*Exercise requirements*: Number of lines below with the word "agent": state it and write nothing more.

____ Data supplied

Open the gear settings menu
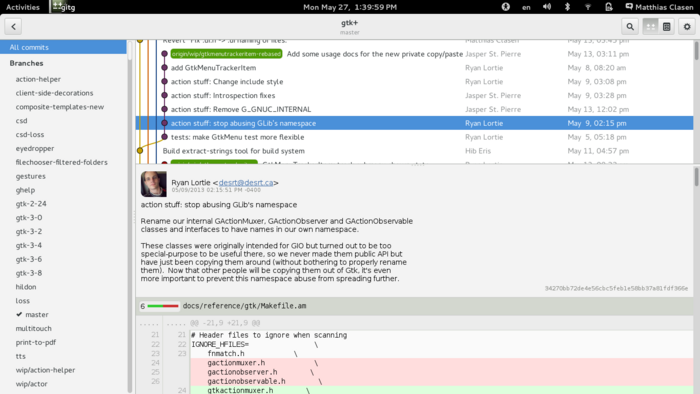Viewport: 700px width, 394px height. point(687,27)
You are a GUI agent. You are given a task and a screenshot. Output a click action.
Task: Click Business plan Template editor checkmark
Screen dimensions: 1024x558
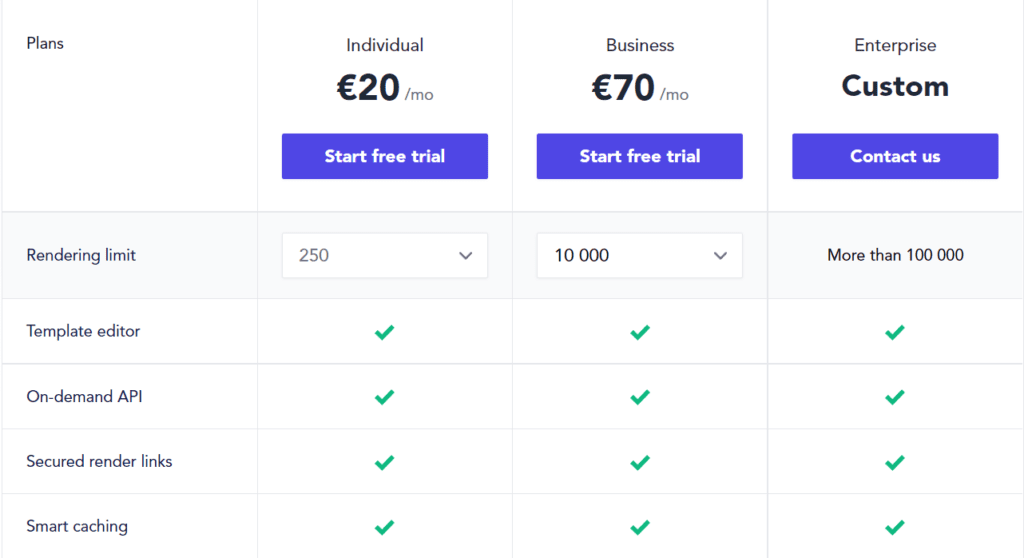point(640,332)
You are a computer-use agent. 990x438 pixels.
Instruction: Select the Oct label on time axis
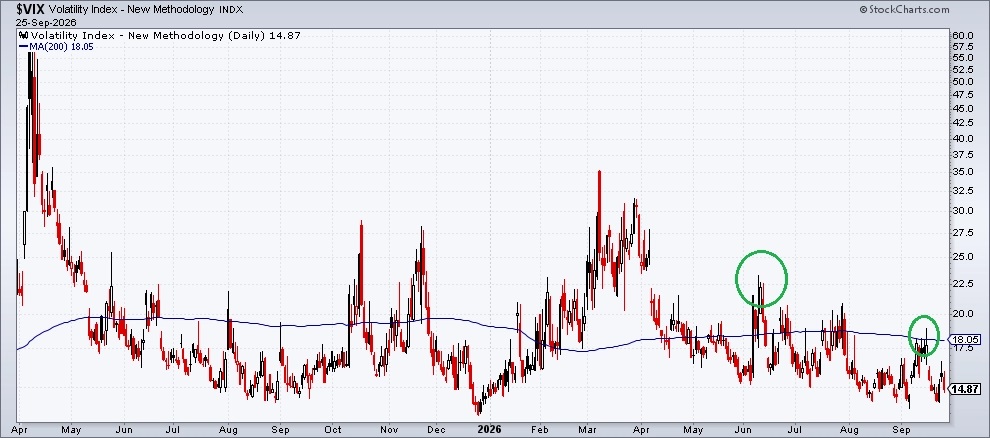coord(333,430)
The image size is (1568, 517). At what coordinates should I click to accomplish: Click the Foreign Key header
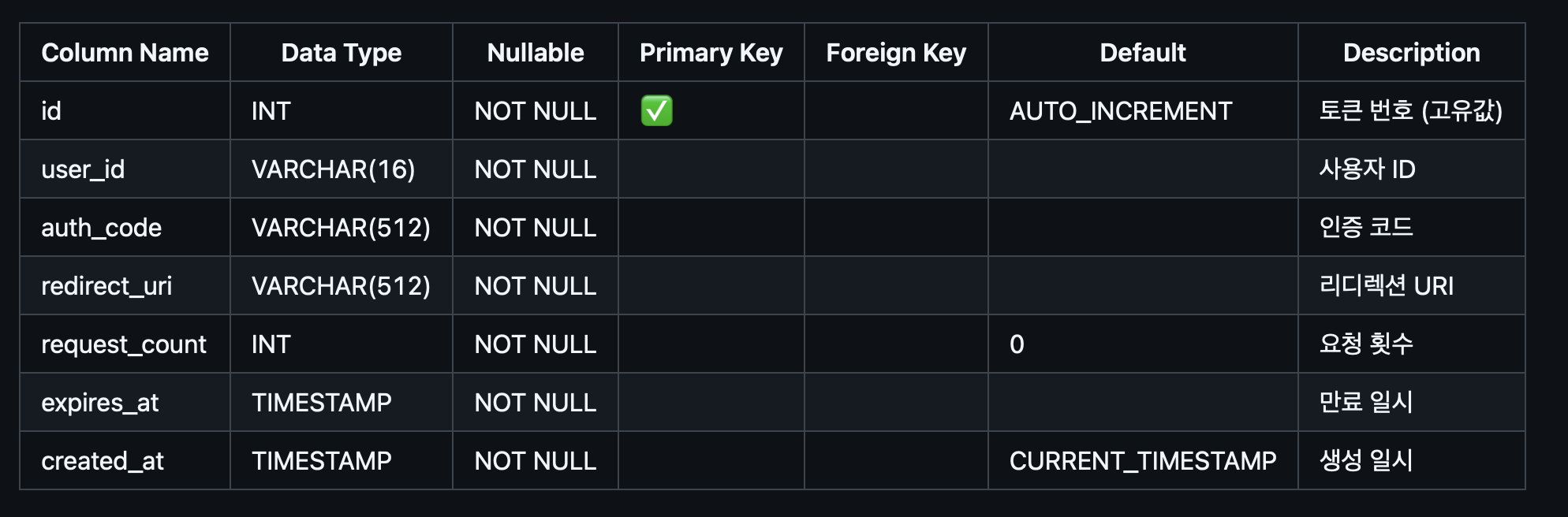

________

*Answer for the task*: 2